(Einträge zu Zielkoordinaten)
• • • •

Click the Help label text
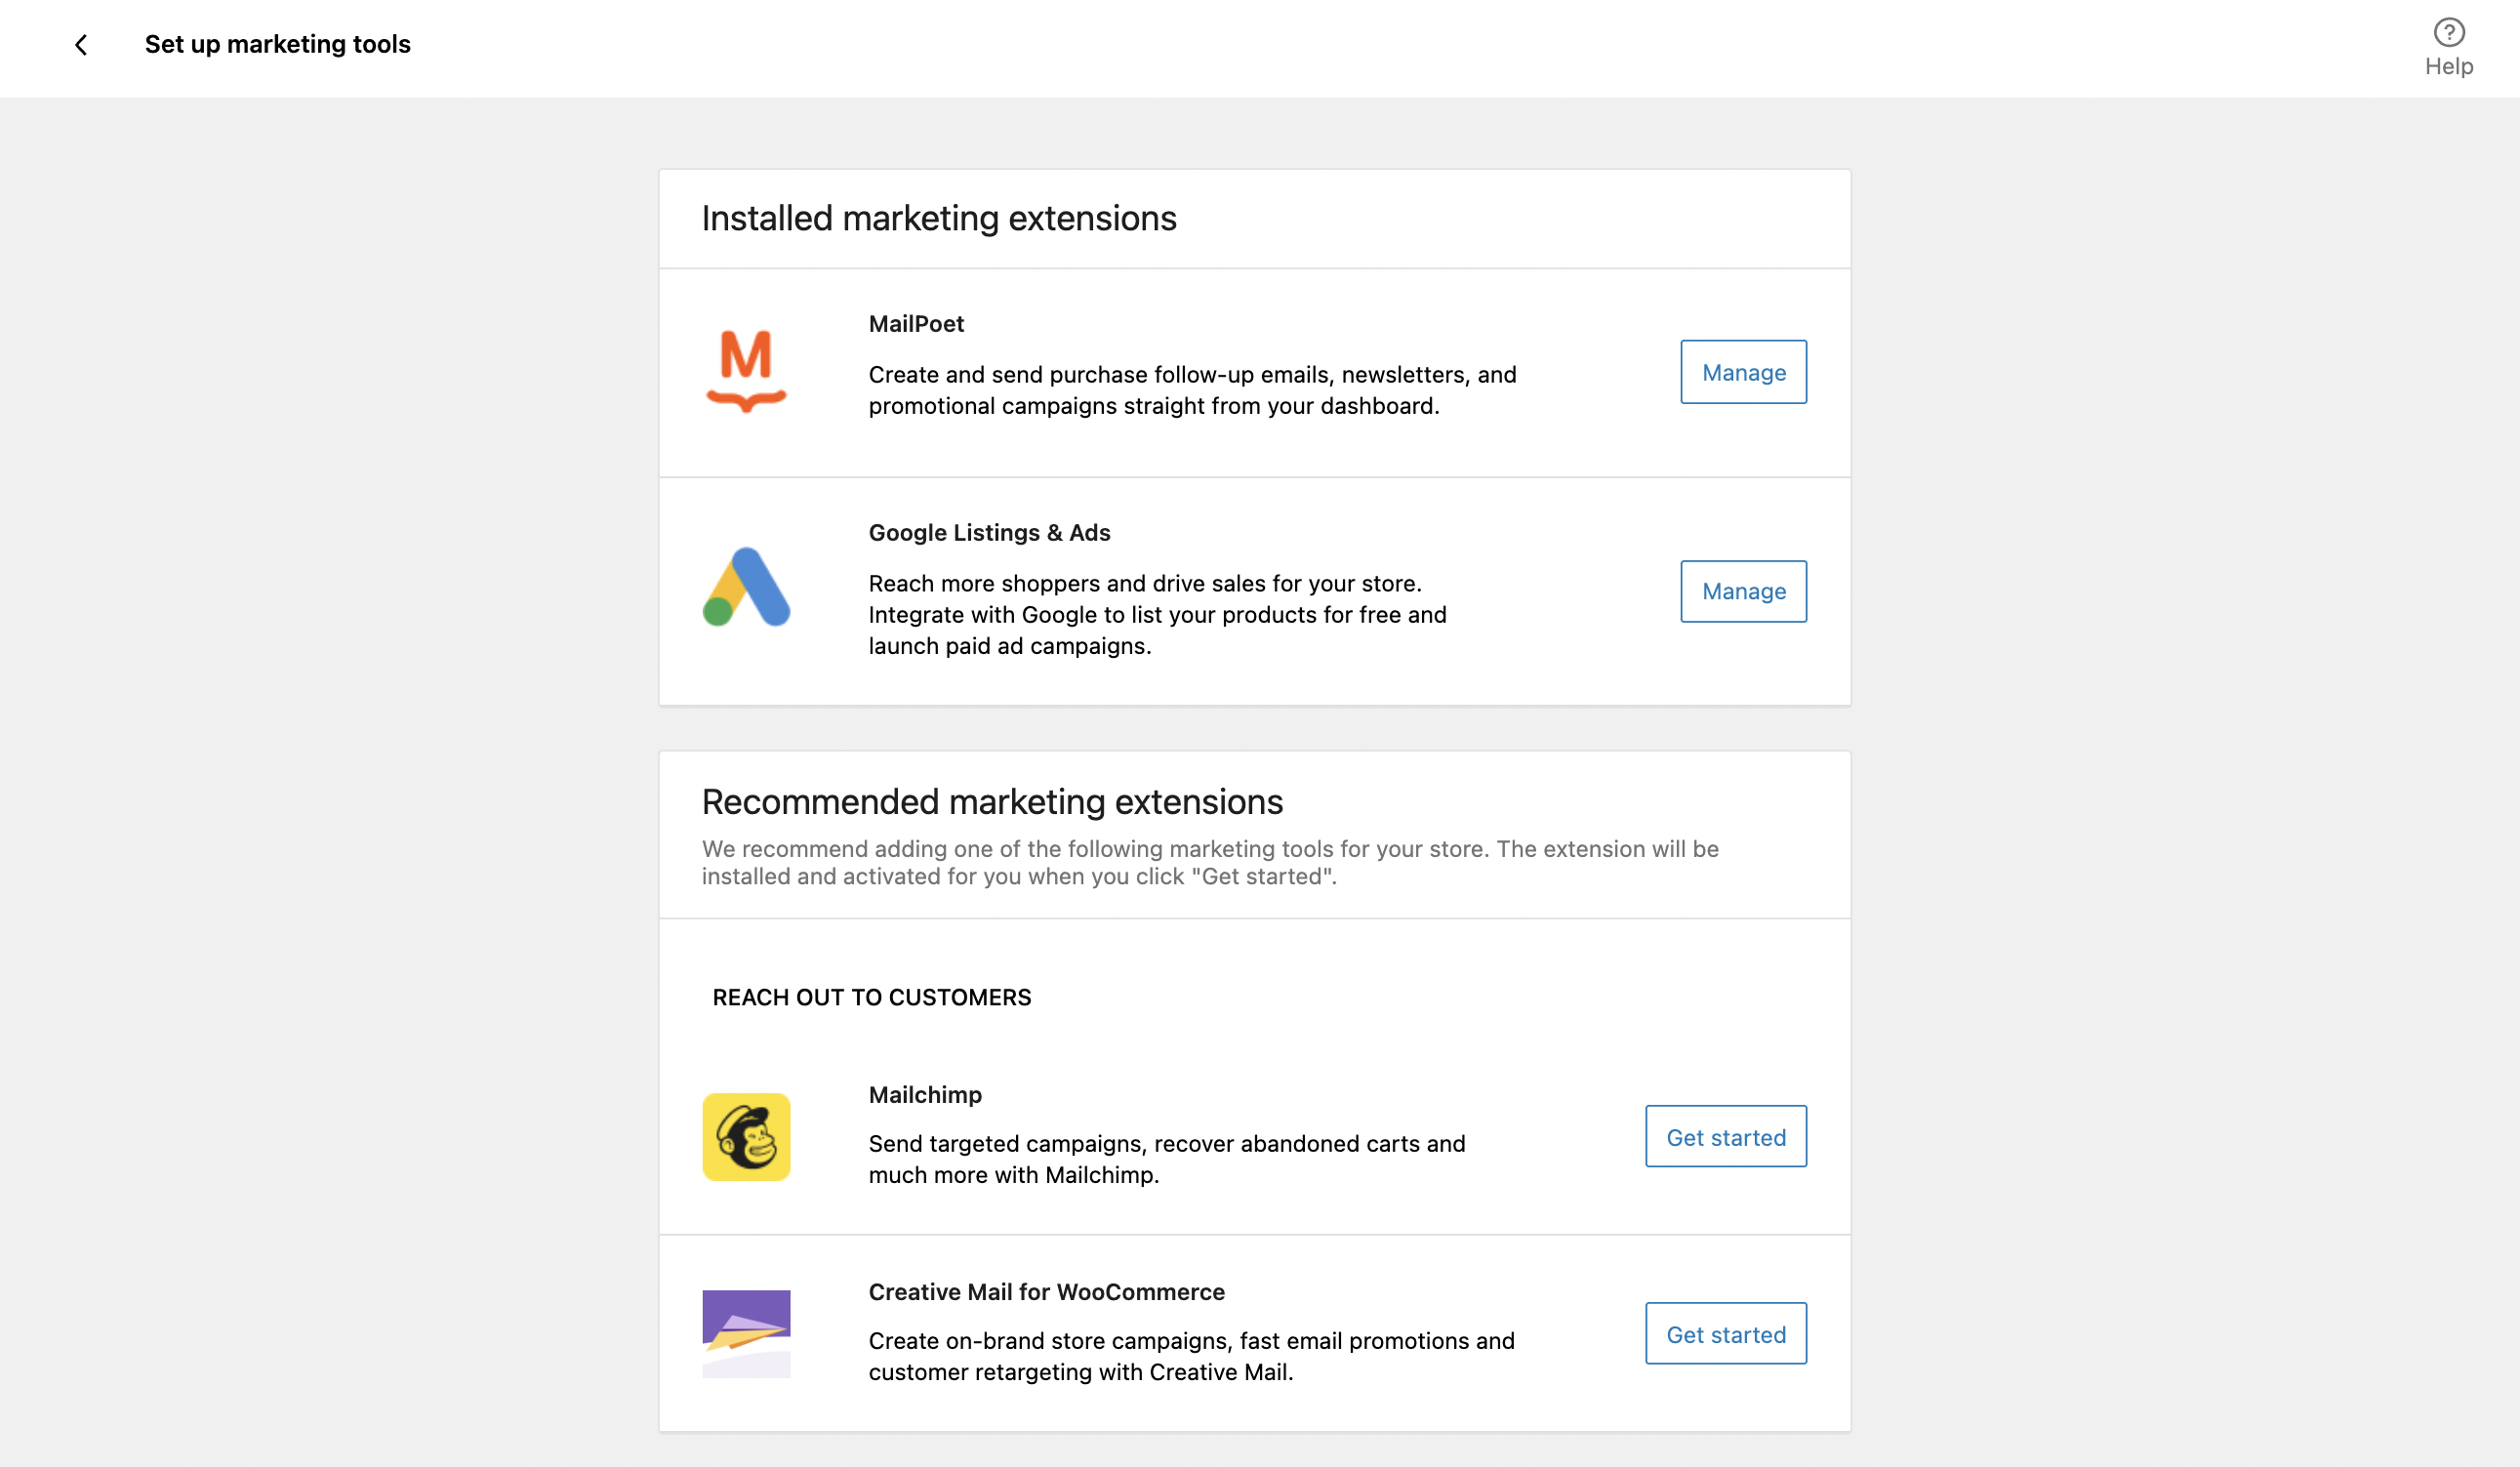The height and width of the screenshot is (1467, 2520). point(2448,67)
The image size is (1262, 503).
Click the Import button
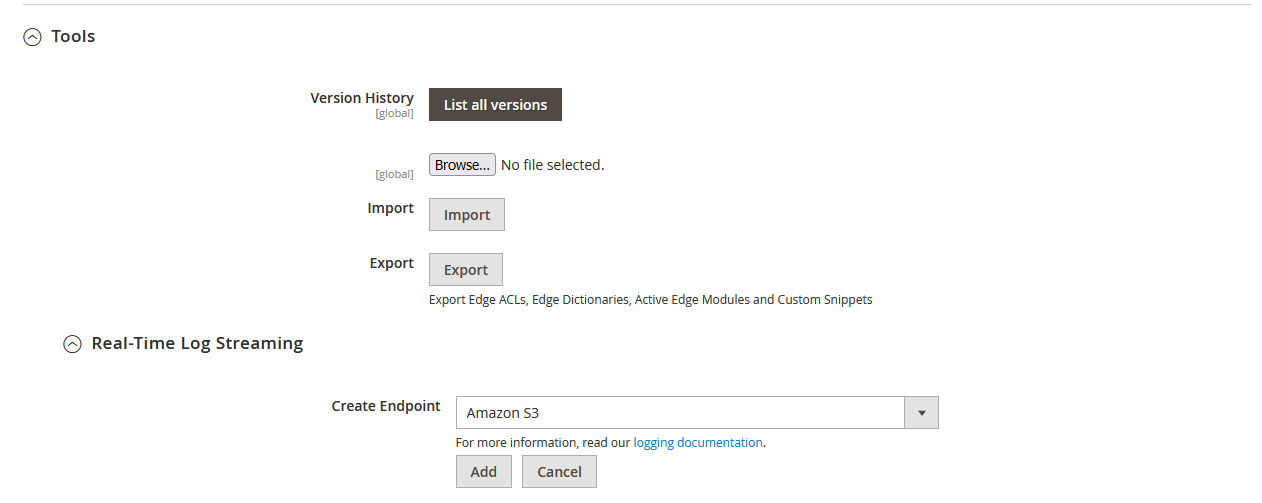pyautogui.click(x=467, y=215)
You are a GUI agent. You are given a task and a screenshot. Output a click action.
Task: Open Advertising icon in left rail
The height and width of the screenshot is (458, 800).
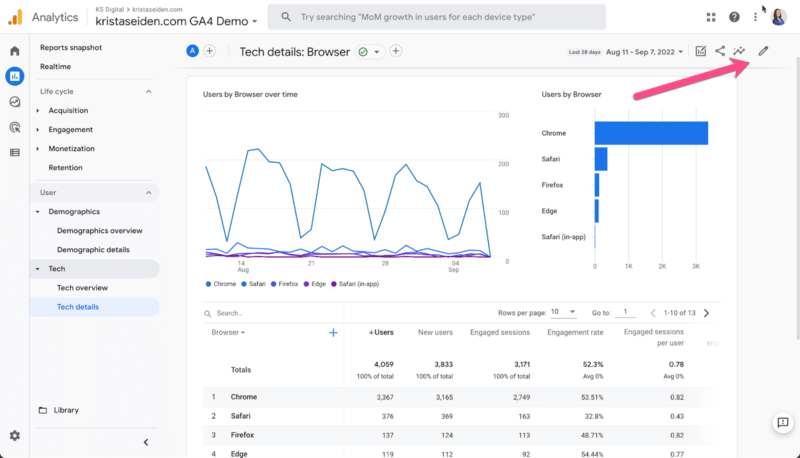[x=14, y=127]
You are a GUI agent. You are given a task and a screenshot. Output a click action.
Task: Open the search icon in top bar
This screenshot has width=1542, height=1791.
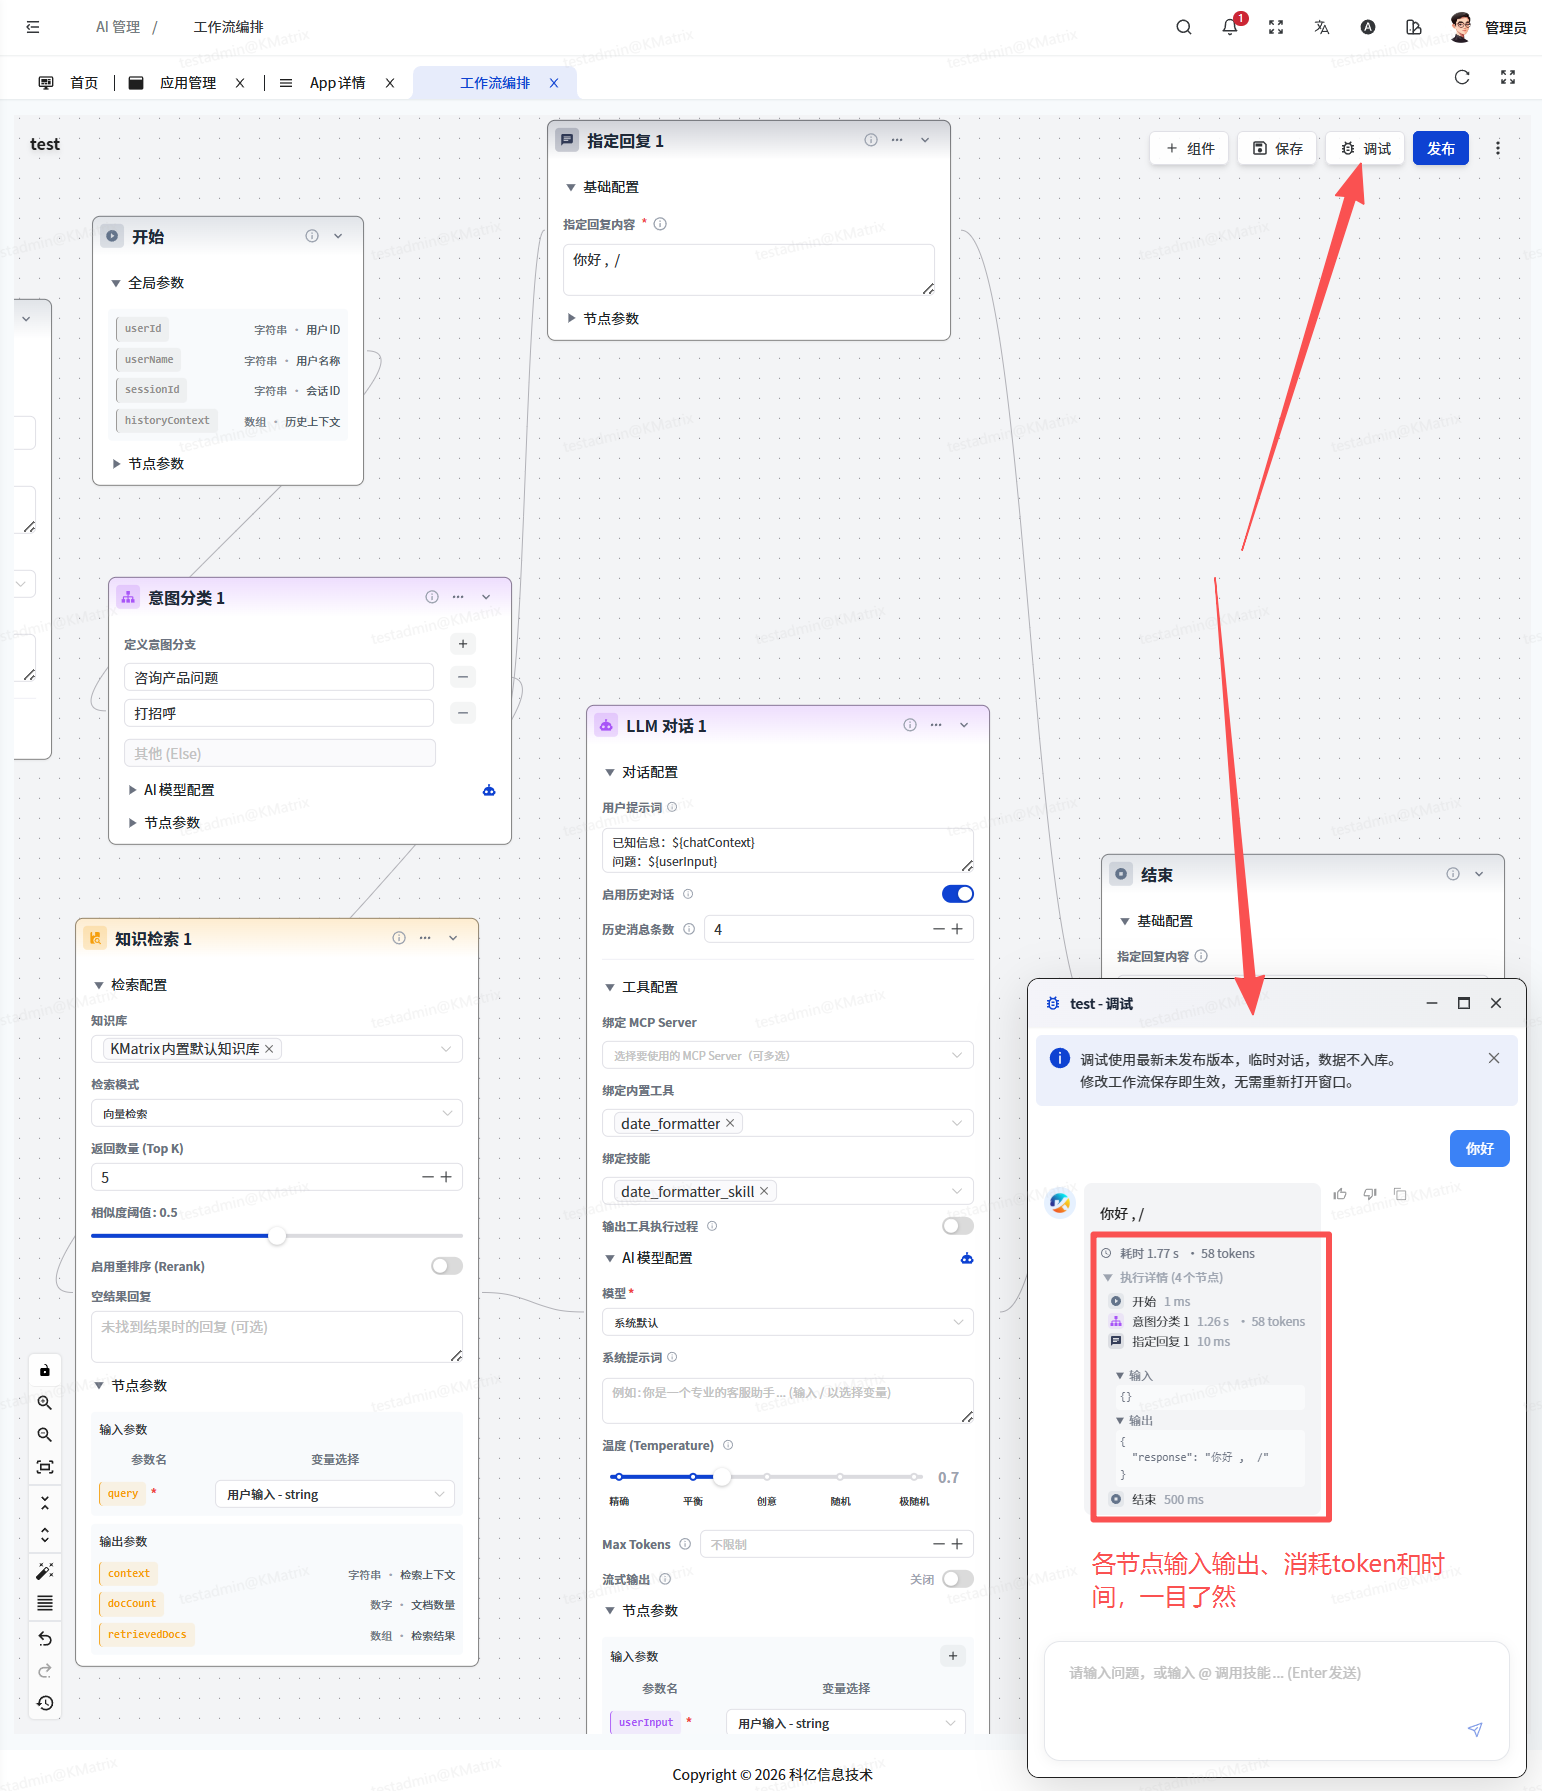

• • • •

Arbeitsauftrag →
Gib alles von der Zeile mit „The image size is (1262, 503).“ bis zum Ende des Materials unverändert wieder. Lass die Bilder dabei weg.

Ergebnis →
The image size is (1262, 503).
Click the Import button
pyautogui.click(x=467, y=215)
You are a GUI agent. You are given a task and a screenshot. Output a click action.
Task: Open Advertising icon in left rail
The height and width of the screenshot is (458, 800).
[x=14, y=127]
You are a GUI agent. You are given a task and a screenshot. Output a click action.
Task: Open the search icon in top bar
This screenshot has width=1542, height=1791.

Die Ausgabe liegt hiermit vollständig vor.